Although we generally pay little heed to analyst upgrades considering the short-term lens they’re filtered through, it was interesting to see this analyst note that Cloudflare should benefit from a focus amongst enterprise customers on consolidating their relationships with vendors, and that the company is also seeing a payoff from investments in its relationship with channel partners.

Cloudflare is an American web infrastructure and website security company, providing content delivery network services, DDoS mitigation, internet security, and distributed domain name server services. Though it’s been a winner for us since we selected it in August 2020, the stock has fallen almost 60% since the start of the year.

However, with the world becoming ever-more aware of the absolute need for cybersecurity solutions, Cloudflare will certainly play a big part in this future.


Netflix (+16.6%)

After a tough year so far, Netflix managed to surprise us all this week by reporting the addition of 2.41 million net new subscribers for the last quarter, more than doubling its own guidance of 1 million additions.

The boost in streamers bucks the trend of 2022, with Netflix having lost subscribers in the first two quarters of the year. Management also expects to add 4.5 million new subscribers in the final quarter.

Aside from subscribers, Netflix grew revenues by 6% year-over-year to $7.9 billion while taking in operating income of $1.5 billion.

The O.G. streamer also noted that it is garnering 2.6 times the U.S. viewership of Amazon and 1.4 times that of Disney and Hulu. With the rollout of its ad-supported offering coming in November, things are finally looking up for Netflix after an awful year in which it more than halved in value: “After a challenging first half, we believe we’re on a path to reaccelerate growth.”

Check out the latest episode of the Stock Club Podcast to find out more about Netflix’s success.


Ericsson (-12.4%)

Ericsson found itself down this week after the company reported a miss on earnings for the last quarter, with matters then made worse thanks to increased criticism from an activist investor firm.

Reporting on its fiscal third-quarter on Thursday morning, Ericsson posted revenues of 68 billion Swedish crowns ($6.02 billion), up more than 20% from the same time last year and beating analysts' estimates of 66.25 billion crowns ($5.8 billion).

The disappointment came in the company’s earnings, however, which fell to 7.1 billion crowns ($633 million) from 8.8 billion crowns ($779 million) a year earlier. Gross margin also fell from 44% to 41.4%.

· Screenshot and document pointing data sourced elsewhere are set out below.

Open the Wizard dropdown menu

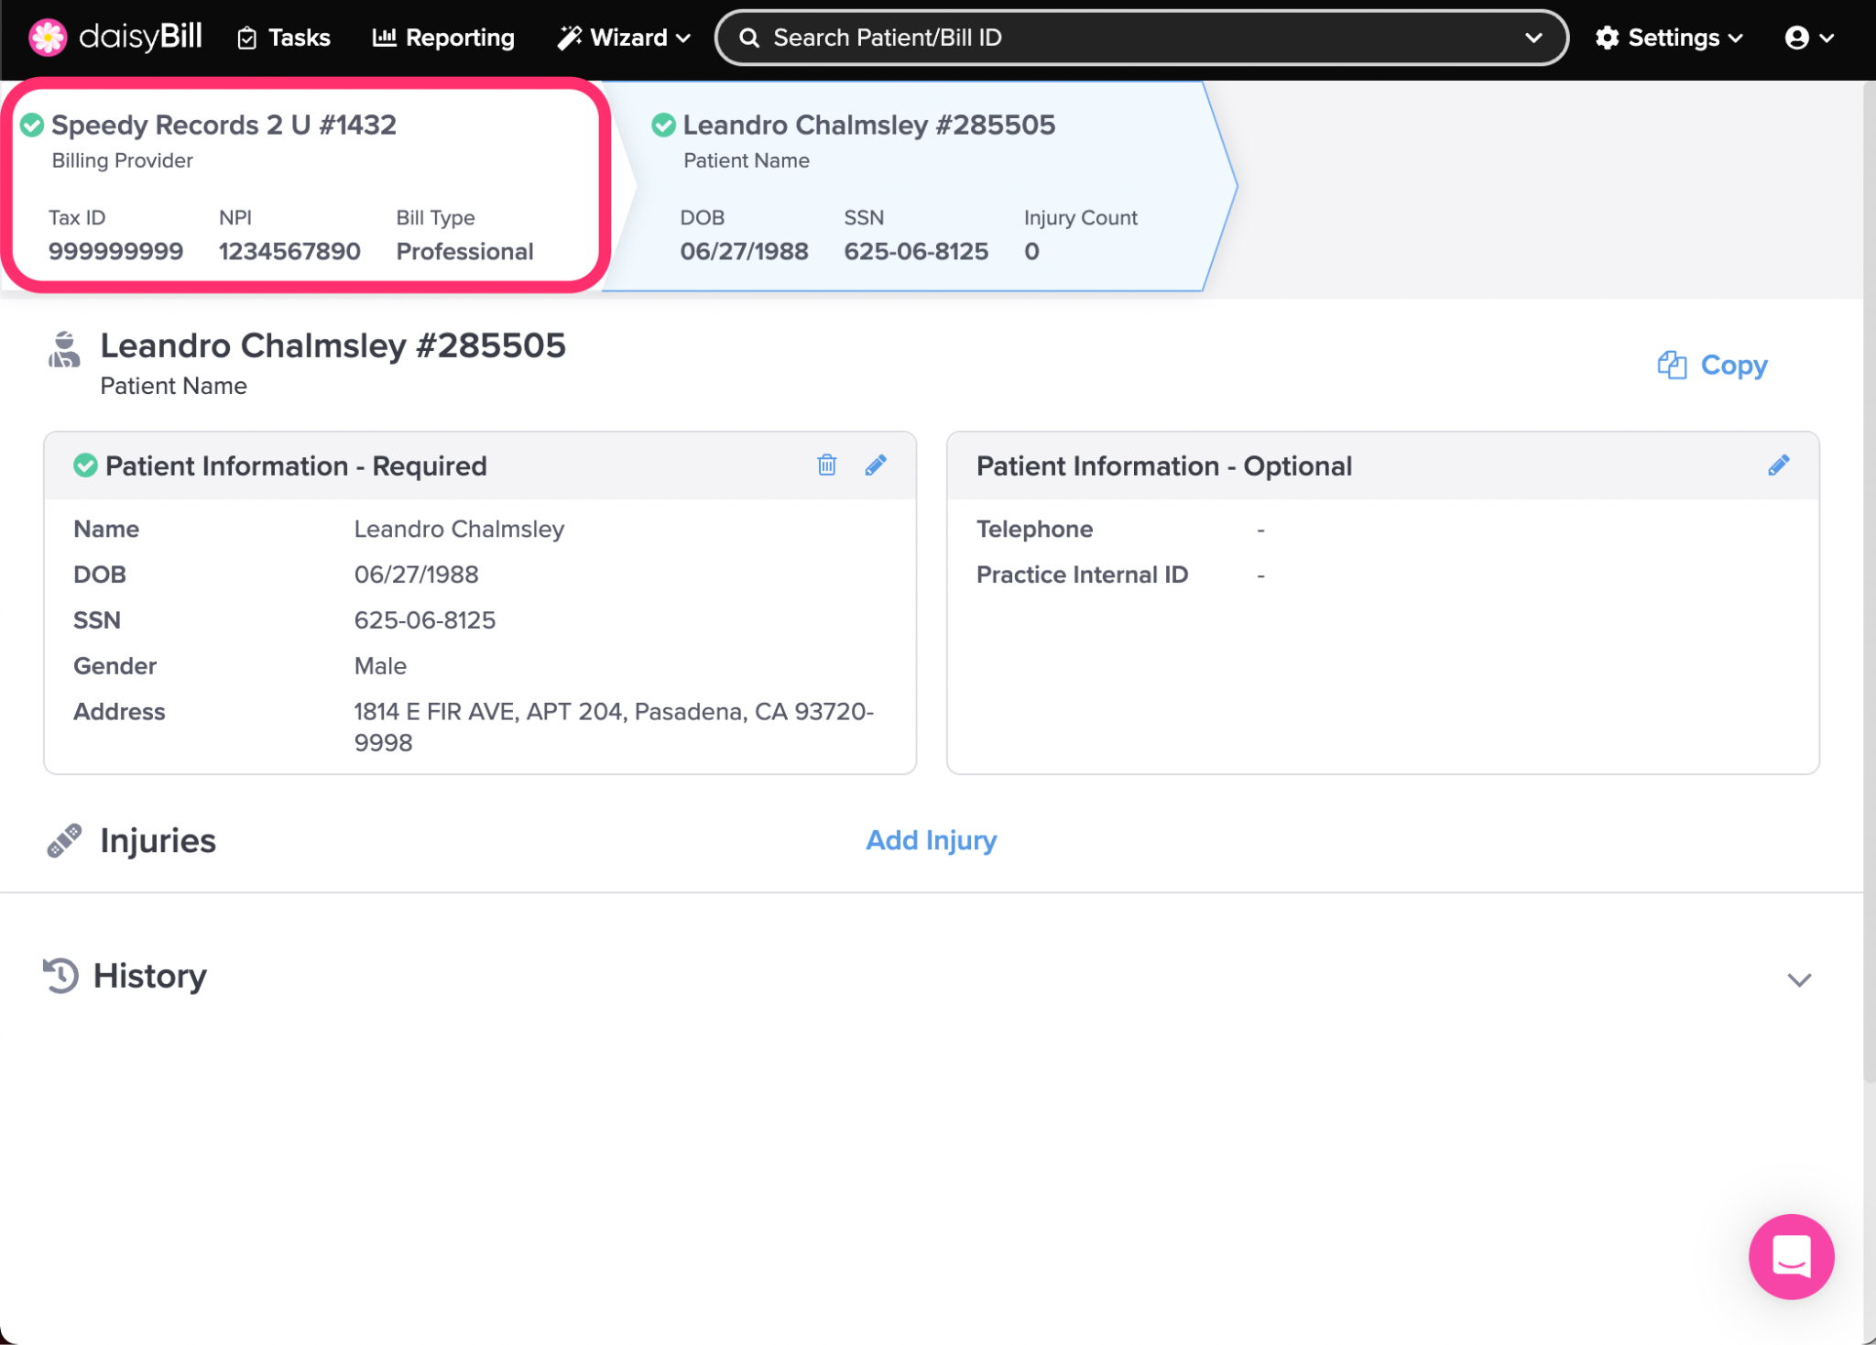[x=624, y=38]
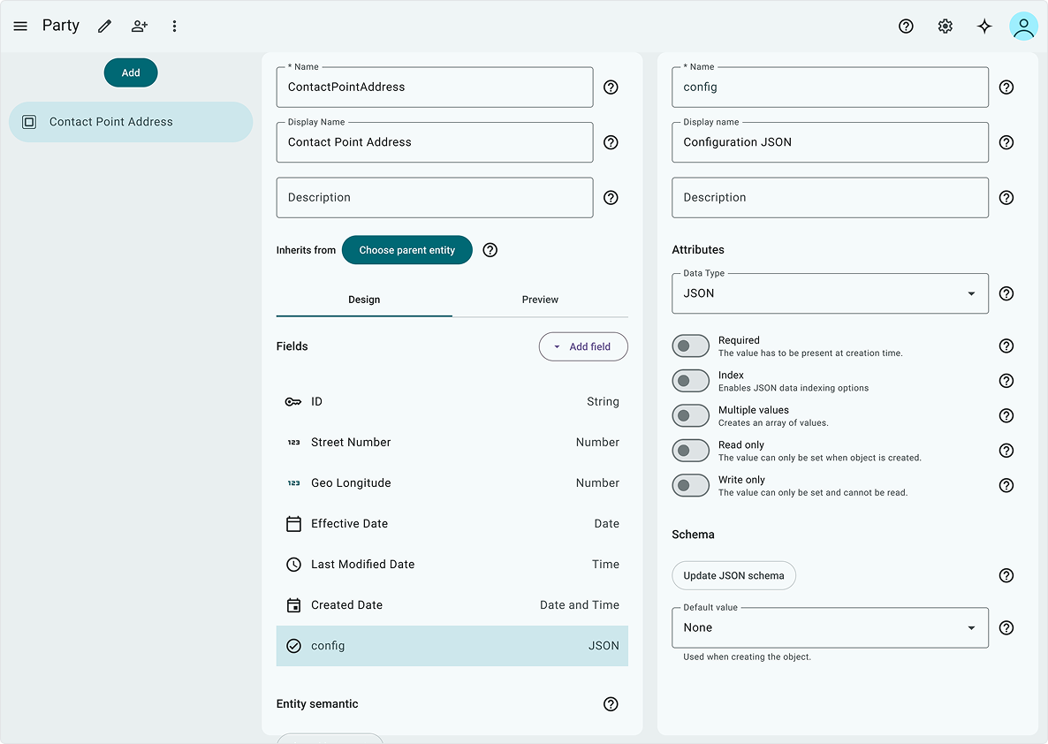The width and height of the screenshot is (1048, 744).
Task: Open the three-dot more options menu
Action: pos(174,27)
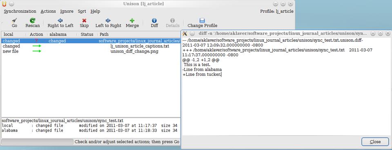This screenshot has width=392, height=150.
Task: Click the grayed-out Details icon
Action: pos(172,20)
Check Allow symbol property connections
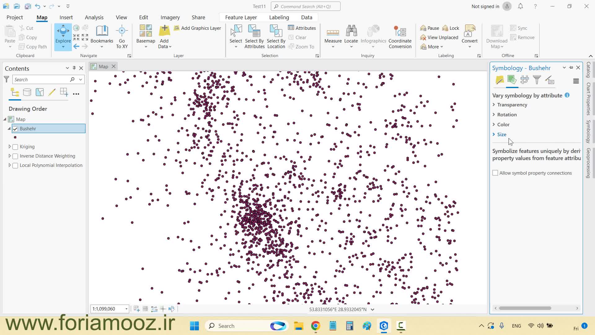This screenshot has width=595, height=335. pos(495,173)
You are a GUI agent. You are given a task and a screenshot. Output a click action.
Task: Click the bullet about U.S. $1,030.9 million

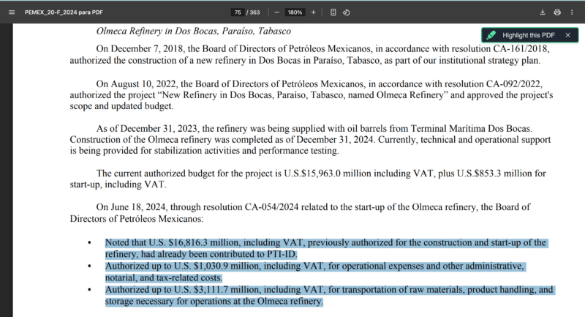pyautogui.click(x=314, y=272)
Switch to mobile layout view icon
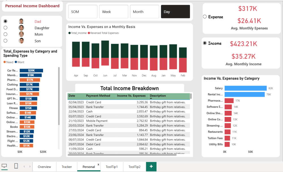Image resolution: width=283 pixels, height=172 pixels. click(x=16, y=166)
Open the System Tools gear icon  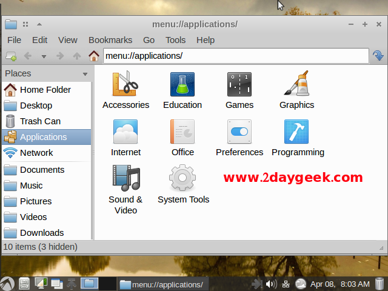182,178
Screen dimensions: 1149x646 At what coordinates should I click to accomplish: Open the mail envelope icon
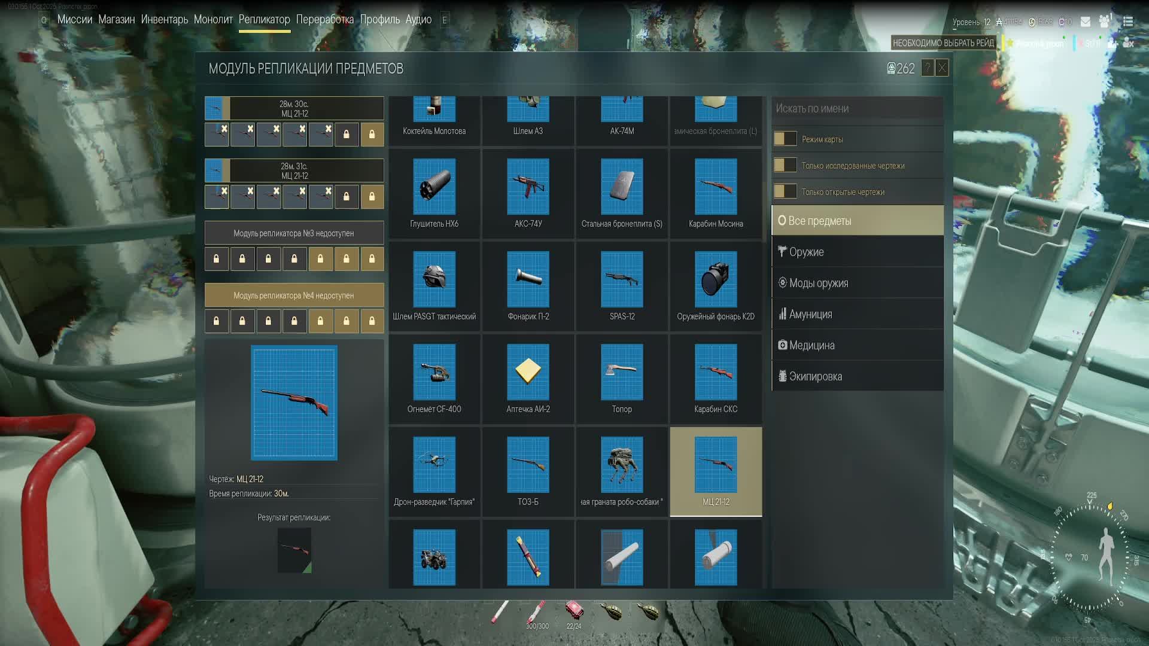[1085, 22]
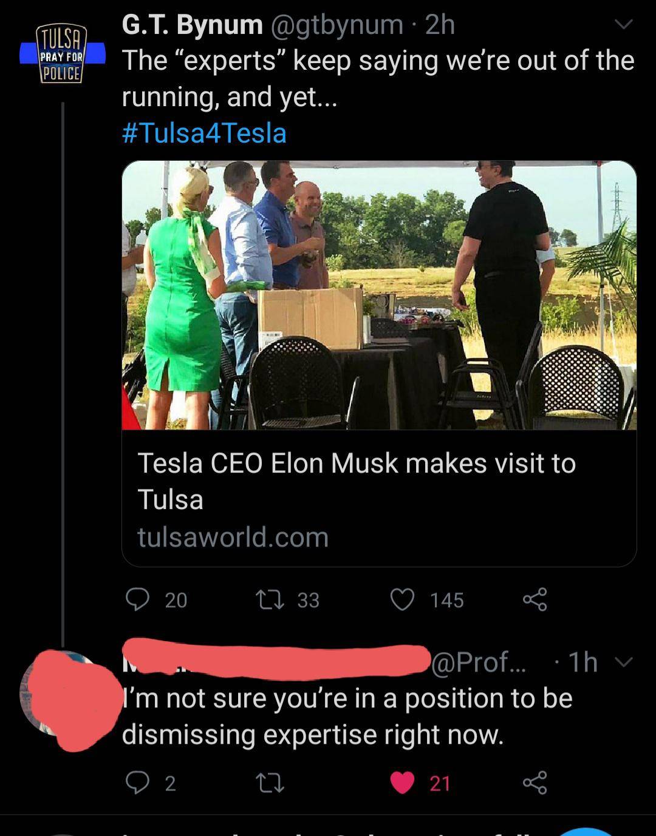Share G.T. Bynum's tweet

click(535, 599)
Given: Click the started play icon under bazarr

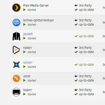Looking at the screenshot, I should point(25,94).
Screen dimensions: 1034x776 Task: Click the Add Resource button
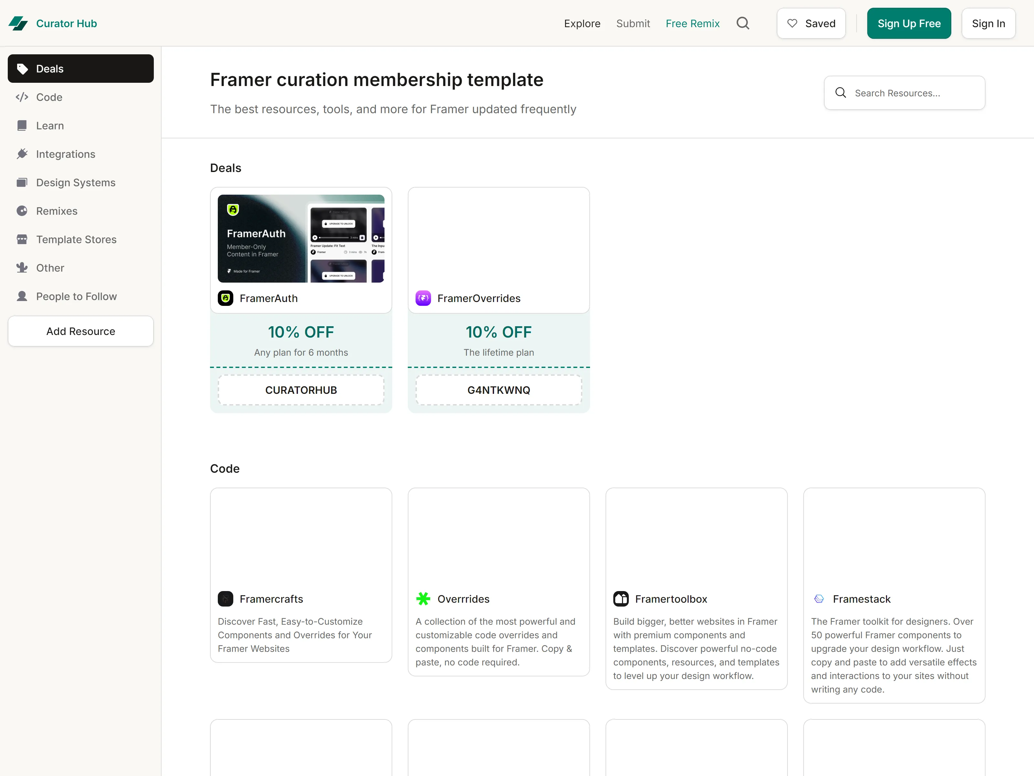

On the earnings call, management blamed higher component and logistics costs for this contraction in earnings. In response, CEO Börje Ekholm said:

“We are also simplifying operations across the company to be proactive in reviewing options to reduce costs.”

Soon after the results were published, activist investor firm Cevian Capital AB — who owns a 5% stake in the company — branded the quarter “disappointing” and called on the company to “drain the swamp of losses.” This is likely to put even more pressure on management, especially with Ericsson stock now sitting at 4-year lows.